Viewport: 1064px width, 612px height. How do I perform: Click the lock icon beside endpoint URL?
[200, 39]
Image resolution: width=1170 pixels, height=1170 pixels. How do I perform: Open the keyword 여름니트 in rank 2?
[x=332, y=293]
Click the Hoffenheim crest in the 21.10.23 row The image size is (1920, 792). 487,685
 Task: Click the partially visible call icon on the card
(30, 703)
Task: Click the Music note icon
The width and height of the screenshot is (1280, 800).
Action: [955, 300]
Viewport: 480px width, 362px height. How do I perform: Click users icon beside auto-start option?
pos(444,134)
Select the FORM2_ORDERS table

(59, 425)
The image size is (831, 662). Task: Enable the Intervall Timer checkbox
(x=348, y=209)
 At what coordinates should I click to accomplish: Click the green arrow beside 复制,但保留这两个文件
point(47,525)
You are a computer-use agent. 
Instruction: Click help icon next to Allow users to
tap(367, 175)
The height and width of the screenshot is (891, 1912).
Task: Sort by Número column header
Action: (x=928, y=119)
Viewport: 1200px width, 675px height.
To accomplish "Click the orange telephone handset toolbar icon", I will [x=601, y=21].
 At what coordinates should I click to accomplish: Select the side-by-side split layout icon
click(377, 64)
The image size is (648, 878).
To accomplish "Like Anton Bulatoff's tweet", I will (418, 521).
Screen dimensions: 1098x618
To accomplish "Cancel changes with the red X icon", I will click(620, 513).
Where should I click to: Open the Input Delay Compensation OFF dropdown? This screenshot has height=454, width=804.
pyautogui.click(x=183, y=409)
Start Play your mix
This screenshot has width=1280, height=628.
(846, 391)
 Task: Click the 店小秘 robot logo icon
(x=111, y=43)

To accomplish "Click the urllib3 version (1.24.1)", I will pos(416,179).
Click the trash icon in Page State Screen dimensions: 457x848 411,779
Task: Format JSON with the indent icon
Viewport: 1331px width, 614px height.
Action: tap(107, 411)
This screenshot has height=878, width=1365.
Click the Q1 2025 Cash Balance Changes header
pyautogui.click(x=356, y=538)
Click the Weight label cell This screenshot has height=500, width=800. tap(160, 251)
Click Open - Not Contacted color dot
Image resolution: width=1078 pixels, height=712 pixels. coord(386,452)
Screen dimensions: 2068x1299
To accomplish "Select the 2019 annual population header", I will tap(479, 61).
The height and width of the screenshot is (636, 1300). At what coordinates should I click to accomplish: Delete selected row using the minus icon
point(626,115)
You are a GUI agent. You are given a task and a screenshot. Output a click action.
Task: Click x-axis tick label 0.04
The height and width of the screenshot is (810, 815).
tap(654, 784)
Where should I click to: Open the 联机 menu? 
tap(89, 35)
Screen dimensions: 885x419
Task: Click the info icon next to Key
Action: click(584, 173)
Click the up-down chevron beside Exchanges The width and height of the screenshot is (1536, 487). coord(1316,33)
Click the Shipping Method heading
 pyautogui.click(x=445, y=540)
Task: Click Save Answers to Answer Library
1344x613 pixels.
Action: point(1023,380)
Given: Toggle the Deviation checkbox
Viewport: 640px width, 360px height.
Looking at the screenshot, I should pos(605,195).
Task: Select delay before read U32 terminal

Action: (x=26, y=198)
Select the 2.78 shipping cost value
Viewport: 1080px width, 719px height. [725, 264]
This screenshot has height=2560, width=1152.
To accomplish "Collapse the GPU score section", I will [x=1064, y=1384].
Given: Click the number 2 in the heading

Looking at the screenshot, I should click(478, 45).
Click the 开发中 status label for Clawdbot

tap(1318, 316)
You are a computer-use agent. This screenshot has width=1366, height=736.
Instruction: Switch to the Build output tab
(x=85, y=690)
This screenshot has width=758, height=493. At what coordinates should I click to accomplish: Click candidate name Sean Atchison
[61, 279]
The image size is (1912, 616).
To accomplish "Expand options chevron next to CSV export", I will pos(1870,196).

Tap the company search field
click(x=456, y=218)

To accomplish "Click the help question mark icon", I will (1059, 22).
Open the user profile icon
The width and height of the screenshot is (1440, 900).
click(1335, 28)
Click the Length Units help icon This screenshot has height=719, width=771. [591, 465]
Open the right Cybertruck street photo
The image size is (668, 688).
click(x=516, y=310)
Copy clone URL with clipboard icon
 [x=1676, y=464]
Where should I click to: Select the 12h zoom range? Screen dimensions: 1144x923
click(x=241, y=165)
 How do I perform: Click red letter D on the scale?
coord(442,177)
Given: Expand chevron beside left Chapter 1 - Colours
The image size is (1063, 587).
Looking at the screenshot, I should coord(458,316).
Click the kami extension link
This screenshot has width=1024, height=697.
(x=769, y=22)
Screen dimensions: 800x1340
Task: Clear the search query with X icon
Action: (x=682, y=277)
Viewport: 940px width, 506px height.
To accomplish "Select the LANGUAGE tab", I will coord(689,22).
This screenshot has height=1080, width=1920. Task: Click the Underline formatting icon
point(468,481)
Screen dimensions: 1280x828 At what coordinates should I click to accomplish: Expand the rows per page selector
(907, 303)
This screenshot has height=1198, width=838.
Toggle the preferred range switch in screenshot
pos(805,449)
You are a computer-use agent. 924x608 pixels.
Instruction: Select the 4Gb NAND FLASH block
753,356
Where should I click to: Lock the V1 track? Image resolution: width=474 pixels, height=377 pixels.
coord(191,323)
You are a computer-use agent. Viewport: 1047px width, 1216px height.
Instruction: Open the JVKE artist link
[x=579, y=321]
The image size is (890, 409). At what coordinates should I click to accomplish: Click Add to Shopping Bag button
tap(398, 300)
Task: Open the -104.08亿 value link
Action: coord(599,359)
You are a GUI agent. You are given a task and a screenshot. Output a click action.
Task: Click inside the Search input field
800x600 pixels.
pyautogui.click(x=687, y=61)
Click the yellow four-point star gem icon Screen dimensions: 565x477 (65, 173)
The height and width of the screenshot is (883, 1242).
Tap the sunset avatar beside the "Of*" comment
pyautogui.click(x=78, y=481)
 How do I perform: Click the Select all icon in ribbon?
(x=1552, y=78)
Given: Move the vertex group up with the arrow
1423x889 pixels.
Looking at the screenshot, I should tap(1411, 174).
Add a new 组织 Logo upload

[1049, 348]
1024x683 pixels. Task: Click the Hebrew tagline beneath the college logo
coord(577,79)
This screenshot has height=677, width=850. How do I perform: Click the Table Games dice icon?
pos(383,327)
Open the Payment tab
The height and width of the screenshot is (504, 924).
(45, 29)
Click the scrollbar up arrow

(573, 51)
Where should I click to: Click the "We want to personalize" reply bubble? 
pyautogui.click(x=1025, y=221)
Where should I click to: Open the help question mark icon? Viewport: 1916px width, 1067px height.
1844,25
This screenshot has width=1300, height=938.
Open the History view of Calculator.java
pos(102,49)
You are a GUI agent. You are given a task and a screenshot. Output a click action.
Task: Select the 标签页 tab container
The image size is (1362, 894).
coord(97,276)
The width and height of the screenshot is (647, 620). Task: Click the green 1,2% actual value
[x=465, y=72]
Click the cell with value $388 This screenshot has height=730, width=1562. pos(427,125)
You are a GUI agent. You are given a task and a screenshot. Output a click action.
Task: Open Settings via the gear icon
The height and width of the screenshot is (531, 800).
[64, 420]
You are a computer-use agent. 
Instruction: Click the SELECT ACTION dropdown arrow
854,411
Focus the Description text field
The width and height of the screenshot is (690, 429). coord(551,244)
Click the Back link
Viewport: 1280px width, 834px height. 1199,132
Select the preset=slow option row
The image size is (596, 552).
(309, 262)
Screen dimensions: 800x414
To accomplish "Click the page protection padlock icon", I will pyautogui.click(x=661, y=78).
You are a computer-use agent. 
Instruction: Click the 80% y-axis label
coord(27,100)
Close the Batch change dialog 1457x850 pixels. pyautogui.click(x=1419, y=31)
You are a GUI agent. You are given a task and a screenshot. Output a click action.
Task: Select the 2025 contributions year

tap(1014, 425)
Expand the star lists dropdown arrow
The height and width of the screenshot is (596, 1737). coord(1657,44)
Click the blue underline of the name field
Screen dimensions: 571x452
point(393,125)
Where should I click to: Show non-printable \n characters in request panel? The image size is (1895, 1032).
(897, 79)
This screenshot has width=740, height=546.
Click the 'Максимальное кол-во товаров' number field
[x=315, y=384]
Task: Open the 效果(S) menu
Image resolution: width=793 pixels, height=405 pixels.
-------
### TASK OBJECTIVE
Tally the lines of the listing above that include the string "cell". Provide the total alone.

### REPLY
2